Poster
in
Workshop: GenAI for Health: Potential, Trust and Policy Compliance
Demo: Harnessing Generative AI for Comprehensive Evaluation of Medical Imaging AI
Yisak Kim · Seunghyun Jang · Soyeon Kim · Kyungmin Jeon · Chang Min Park
Keywords: [ Diffusion ] [ Interpretability ] [ Synthetic Data ] [ Benchmark ] [ Evaluation ]
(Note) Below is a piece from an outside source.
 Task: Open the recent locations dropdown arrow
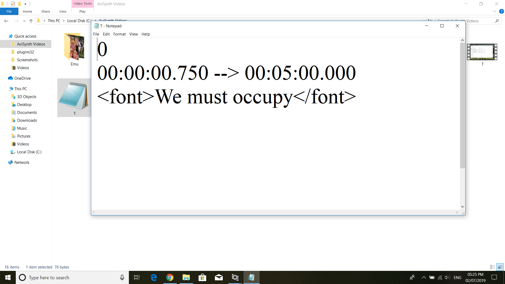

Evaluating AI models in the field of medical imaging, particularly for tasks such as nodule detection, is a challenging endeavor due to the scarcity of large, diverse, and well-annotated datasets. These constraints hinder the ability to accurately assess model performance and limit generalization to real-world scenarios. To address these challenges, we introduce SynNodBench, a generative AI-based demo that generates synthetic lung nodules of varying sizes, shapes, and locations on chest X-rays. Our method employs a diffusion-based inpainting model trained on the NODE21 dataset, allowing for the creation of realistic and customizable synthetic nodules.We conducted multiple experiments to illustrate the utility of the demo in understanding nodule detection model behavior. First, by generating a large-scale synthetic test set, we were able to identify a positive correlation between nodule size and model confidence, a relationship that was not observed with smaller real-world datasets. We also demonstrated how the number of nodules in an image influences detection sensitivity, finding that the presence of additional nodules can increase sensitivity in detecting otherwise missed lesions. In another experiment, we examined whether a nodule detection model would correctly ignore nodules in anatomically impossible regions, such as air-leak areas, and confirmed the model’s robustness in these cases. Our findings show that using synthetic data provides a scalable and effective solution for evaluating AI models in healthcare.